64 maxillary molars were divided into four groups of 16 specimens each. Control Group NP remained unprepared. Teeth in Groups EM, EX and PC were prepared equally according to standardized guidelines and restored with the following PCR: Group EM = IPS Empress; Group EX = IPS e.max Press; Group PC = ProCAD/Cerec 3. The 48 PCR were all bonded adhesively with dual polymerizing composite (Variolink II). All specimens were subjected to cyclic mechanical loading (1.2 million cycles, 1.6 Hz, invariable occlusal load 49 N) with thermal cycling (5 degrees C/55 degrees C, dwell time 60 seconds, 5500 cycles) in a mastication simulator. Failure was defined by bulk fracture of a specimen. Subcritical crack patterns were observed. Surviving specimens were loaded until fracture in a universal testing machine. The load to fracture values (N) (1.5 mm/minute crosshead speed) were automatically recorded by controlling software. Statistical analysis of the data was performed by Kruskal Wallis test (ANOVA) (alpha = 0.05) and pair-wise Wilcoxon rank sum test (alpha = 0.05).

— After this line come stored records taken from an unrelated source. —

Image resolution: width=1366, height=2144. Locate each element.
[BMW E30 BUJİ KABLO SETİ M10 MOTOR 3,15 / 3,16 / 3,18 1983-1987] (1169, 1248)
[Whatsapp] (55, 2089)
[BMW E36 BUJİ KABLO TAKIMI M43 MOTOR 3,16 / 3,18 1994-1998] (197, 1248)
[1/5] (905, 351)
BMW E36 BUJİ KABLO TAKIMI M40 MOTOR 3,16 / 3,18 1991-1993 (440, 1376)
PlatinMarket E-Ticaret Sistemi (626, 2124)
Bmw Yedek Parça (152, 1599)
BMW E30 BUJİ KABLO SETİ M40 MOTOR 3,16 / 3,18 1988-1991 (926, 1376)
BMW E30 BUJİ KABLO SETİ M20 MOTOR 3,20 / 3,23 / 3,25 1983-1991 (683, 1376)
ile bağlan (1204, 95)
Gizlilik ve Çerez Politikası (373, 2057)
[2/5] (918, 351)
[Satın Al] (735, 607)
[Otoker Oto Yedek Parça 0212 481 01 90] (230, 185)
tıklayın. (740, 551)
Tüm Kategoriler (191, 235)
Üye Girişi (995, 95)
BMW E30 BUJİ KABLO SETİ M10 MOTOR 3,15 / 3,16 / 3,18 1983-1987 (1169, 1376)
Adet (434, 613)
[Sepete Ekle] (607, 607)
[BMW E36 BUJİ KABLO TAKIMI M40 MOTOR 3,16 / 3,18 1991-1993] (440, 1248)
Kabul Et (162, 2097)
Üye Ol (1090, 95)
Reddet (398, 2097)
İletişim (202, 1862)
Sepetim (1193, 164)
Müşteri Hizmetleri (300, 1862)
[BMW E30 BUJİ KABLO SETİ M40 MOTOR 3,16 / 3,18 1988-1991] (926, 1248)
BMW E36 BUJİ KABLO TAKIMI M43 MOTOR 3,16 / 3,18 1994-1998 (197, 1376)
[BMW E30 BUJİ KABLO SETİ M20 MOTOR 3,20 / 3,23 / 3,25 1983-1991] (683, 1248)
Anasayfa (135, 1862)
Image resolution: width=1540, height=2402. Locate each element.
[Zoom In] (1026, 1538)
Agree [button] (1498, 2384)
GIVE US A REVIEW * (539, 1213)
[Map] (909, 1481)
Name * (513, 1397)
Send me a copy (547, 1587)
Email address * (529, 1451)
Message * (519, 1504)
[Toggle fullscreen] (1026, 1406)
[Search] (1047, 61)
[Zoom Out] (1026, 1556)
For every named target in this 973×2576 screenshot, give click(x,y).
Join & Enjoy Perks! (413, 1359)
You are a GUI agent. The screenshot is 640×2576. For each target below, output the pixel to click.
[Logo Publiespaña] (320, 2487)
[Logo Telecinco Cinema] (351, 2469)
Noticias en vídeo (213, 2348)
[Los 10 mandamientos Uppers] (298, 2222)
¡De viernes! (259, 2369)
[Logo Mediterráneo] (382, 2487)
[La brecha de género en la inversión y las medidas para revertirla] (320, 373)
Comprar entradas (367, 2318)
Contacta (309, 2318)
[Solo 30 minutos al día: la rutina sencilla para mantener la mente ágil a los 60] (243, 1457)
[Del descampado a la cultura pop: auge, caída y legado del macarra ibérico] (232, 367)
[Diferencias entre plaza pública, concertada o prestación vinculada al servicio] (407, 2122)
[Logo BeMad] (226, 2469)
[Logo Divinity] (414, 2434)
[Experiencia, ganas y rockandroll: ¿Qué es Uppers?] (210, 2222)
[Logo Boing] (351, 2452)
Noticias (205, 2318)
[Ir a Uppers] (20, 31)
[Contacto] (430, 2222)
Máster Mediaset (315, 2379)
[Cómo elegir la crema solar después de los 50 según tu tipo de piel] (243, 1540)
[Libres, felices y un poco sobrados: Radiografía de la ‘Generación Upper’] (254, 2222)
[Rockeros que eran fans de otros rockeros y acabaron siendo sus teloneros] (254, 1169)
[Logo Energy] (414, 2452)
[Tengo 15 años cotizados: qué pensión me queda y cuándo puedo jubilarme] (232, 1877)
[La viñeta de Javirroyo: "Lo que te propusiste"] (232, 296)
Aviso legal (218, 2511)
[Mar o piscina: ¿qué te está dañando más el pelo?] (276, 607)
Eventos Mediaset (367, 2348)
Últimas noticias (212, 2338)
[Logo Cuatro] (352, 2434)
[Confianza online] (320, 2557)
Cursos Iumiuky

All specimens survived mastication simulation. The following median fracture resistance values (N) (IQR = x.25-x.75) were recorded: Group-NP 1960 (1481-2228), Group-EM 1400 (1043-1722), Group-EX 1489 (1114-1751), Group-PC 2134 (2052-2391). The load-to-fracture values of Groups NP and PC in particular were significantly higher (P < 0.05) than those of Groups EM and EX. ProCAD restorations demonstrated the best predictability of failure (SD <). Within the limitations of this study, maxillary molars restored with ProCAD PCR showed a similar fracture resistance when compared to natural teeth. Since the majority of IPS e.max Press and ProCad restorations survived loads within the range of physiological mastication forces, both materials appeared to be suitable for the predictable use of posterior partial crowns.